Today, I’m inviting Rebecca Geoffroy-Schwinden to share her perspective on self-care in academia. Rebecca is a musicologist who researches sound as politics since the eighteenth century, particularly musicians during the French Revolution. Her recent work has been published in Studies in Eighteenth-Century Culture, Kinetophone, and Provoke!. Rebecca will receive her Ph.D. in musicology from Duke University this May and will begin a position as Assistant Professor of Music History at the University of North Texas in August. You can follow her on Twitter @BeccaSchwinRoy.

I circulated my dissertation to the dissertation committee precisely five hours before I sat down to write this post. Before I venture too far into a post-grad school frame of mind, I want to take this opportunity to speak as my Ph.D. candidate self and to share one way that I took care of that self during my last year of writing, which coincided with my first year on the dreaded academic job market.

Last August, I began to prepare job applications. I knew the 2014–2015 academic year held potential for complete emotional deflation, despite the fact that I had mercifully been able to find funding from my university’s graduate school for one more year of writing. Dissertation problems, when you’re in the middle of them, can seem like soul-crushing catastrophes.
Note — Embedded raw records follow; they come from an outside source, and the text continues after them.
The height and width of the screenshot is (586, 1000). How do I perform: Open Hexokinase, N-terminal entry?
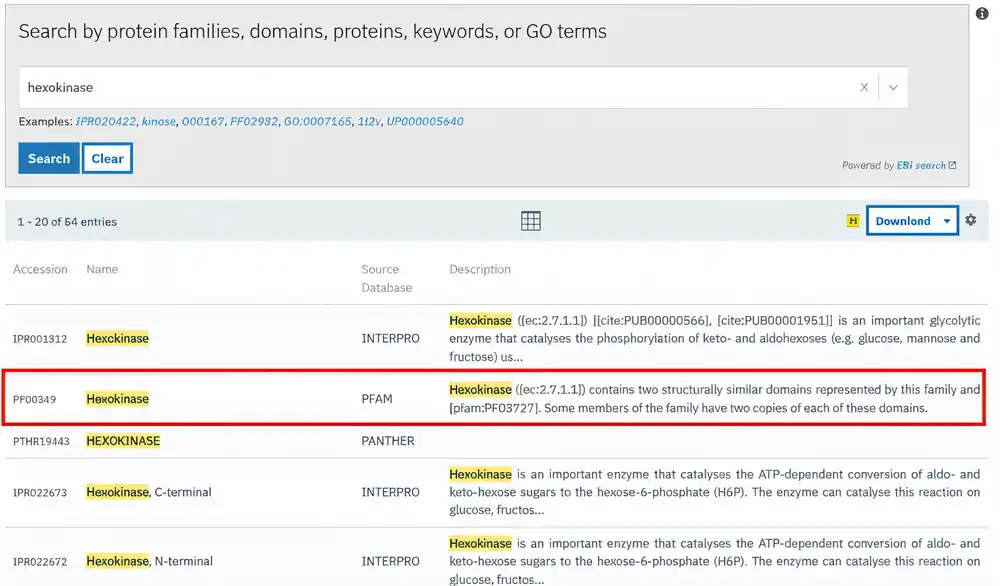click(x=149, y=561)
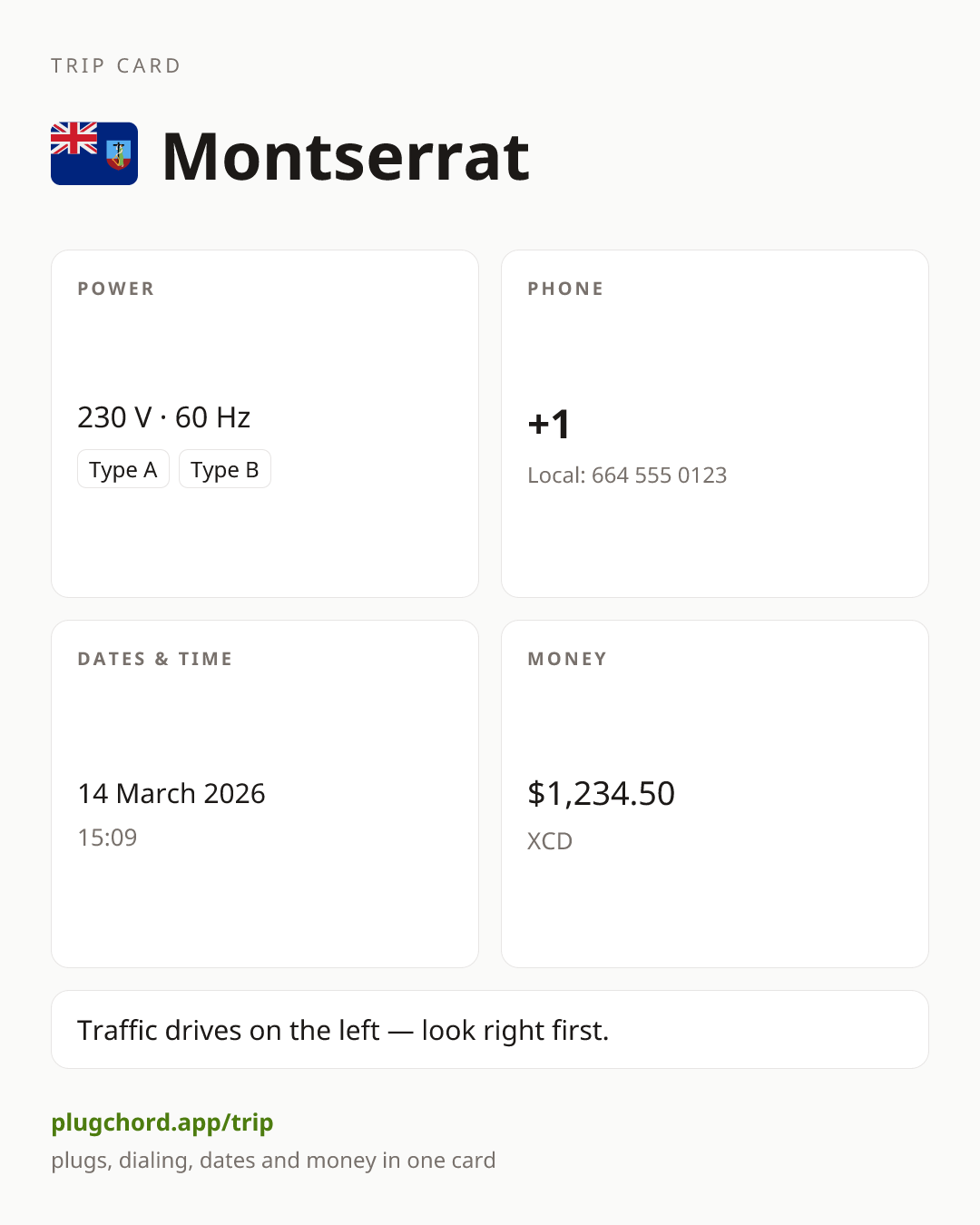Click the 230 V · 60 Hz voltage text

click(x=164, y=417)
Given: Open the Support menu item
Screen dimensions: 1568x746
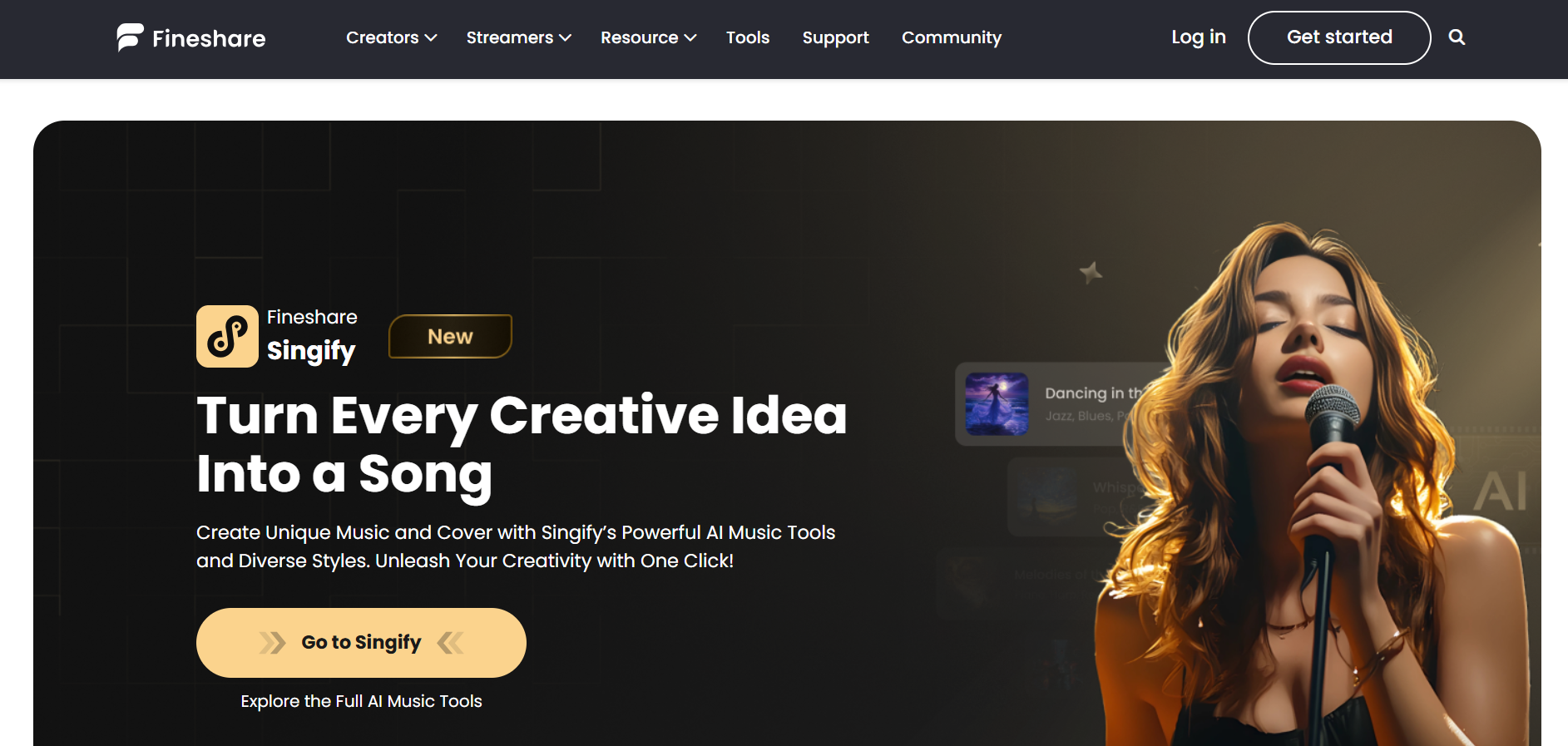Looking at the screenshot, I should [835, 38].
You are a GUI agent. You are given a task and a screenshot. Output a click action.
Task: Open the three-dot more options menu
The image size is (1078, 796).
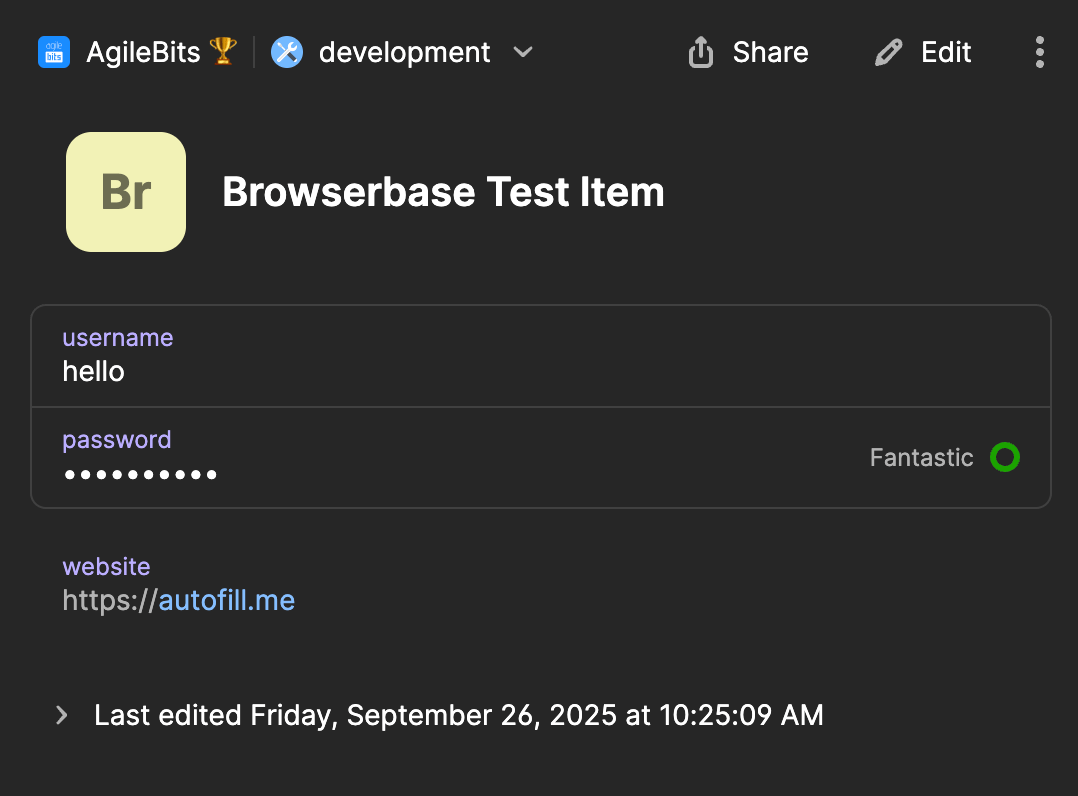pyautogui.click(x=1040, y=52)
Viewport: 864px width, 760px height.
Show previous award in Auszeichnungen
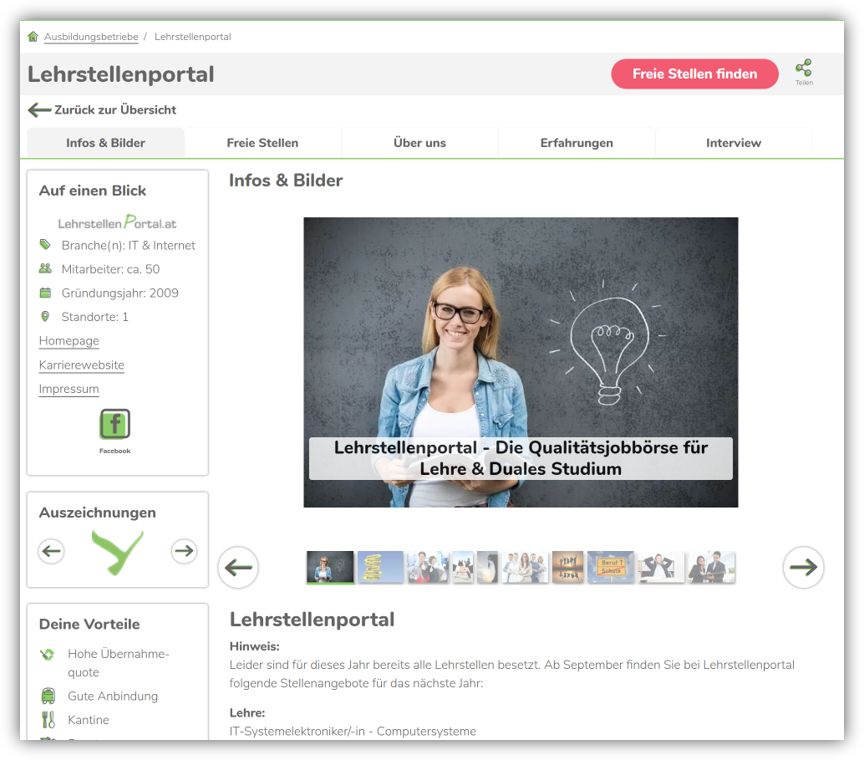(52, 551)
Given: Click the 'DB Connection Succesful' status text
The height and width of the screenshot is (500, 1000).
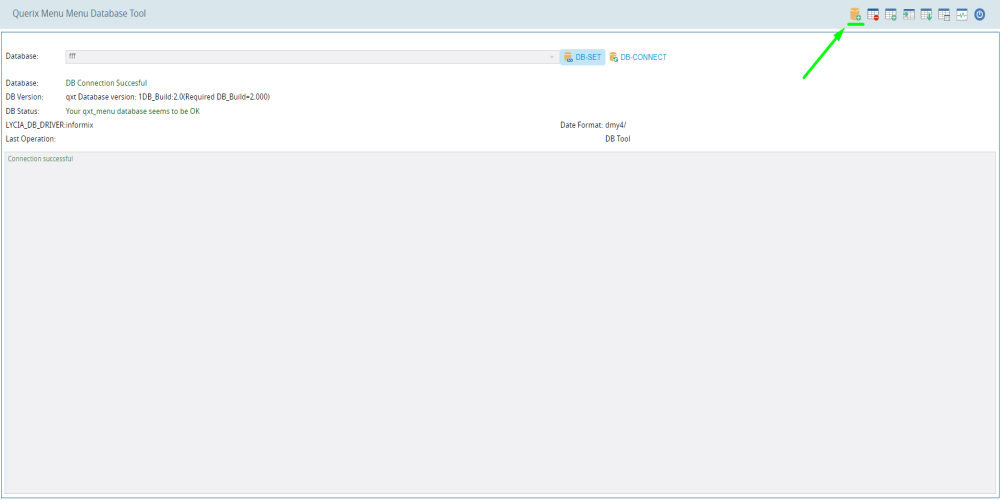Looking at the screenshot, I should point(106,83).
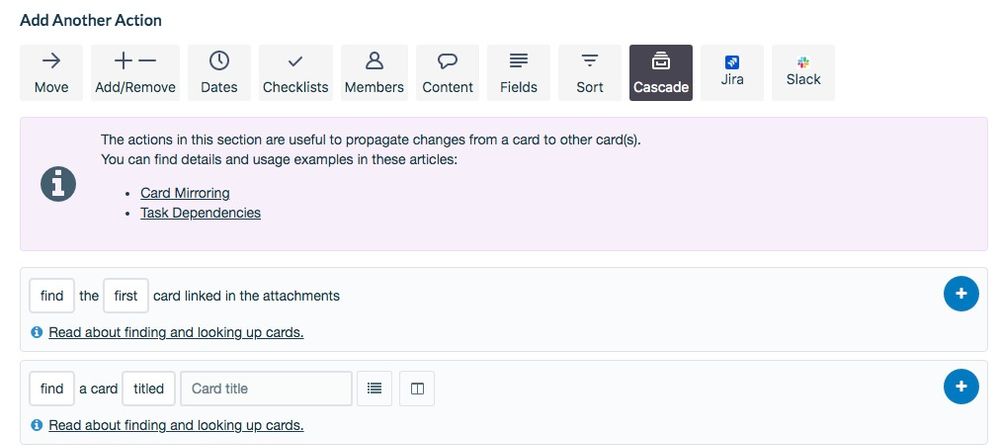The image size is (999, 448).
Task: Open the Checklists checkmark tab
Action: pyautogui.click(x=296, y=73)
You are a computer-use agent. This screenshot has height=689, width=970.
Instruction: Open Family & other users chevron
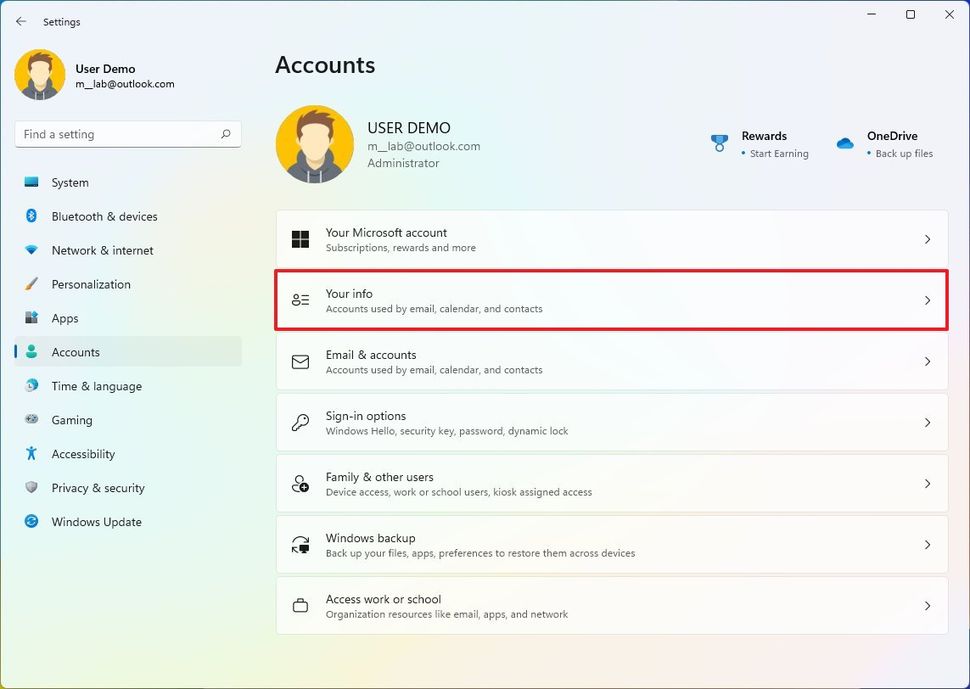(x=927, y=484)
It is a lonely process and oftentimes human interaction mostly comes in the form of critical feedback on hours of painstaking work. Compounded with job market rejections, the final year of dissertating can be downright devastating. The devastation, at least for me, came from a search for purpose: the “real world” insists that Ph.D.s in the arts and humanities are increasingly useless, while the job market implies that you aren’t welcome there either. At a time when you should be celebrating that the finish line is in sight, you’re also anxiously contemplating the possibility that there might not be anything there to welcome you upon arrival.

I decided to pre-empt these scary feelings, which I had already projected and mentally lived before the year even began. I started volunteering a few hours per week: two hours I walked dogs at the local animal shelter and three hours I tutored an adult to improve literacy skills. Although I worried about taking time away from the writing process, I knew that I had to take at least 5 hours of time off per week anyway. I also knew that without a sense of purpose that paid off immediately, I might not be able to finish the dissertation at all. Volunteering gave me a sense of utility, a break from the dissertation, and a living connection that often becomes lost during that long final push to finish. It also forced me to put dissertation problems in perspective. There are animals without homes and adults who can’t read. They needed me to show up twice per week. And feeling like I mattered saved me from succumbing to a negative state of mind.

Bill Clinton has been famously praised and ridiculed for describing his philanthropic work as “selfish.” But during the past year I could not help but feel the power of mutually beneficial service. For five hours per week I felt that my existence in the world made a difference to living beings. Humans need to feel needed. During the 2013–2014 academic year, my teaching certainly filled this void. I realize many Ph.D. candidates write their dissertations under stressful time frames that include children and other jobs. This self-care suggestion is certainly not for those who are already stretched to the brink. However, for those who only have the dissertation to face every morning, finding a cause close to your heart and using that as a productive outlet during the dissertation stage can provide a valuable source of self-care.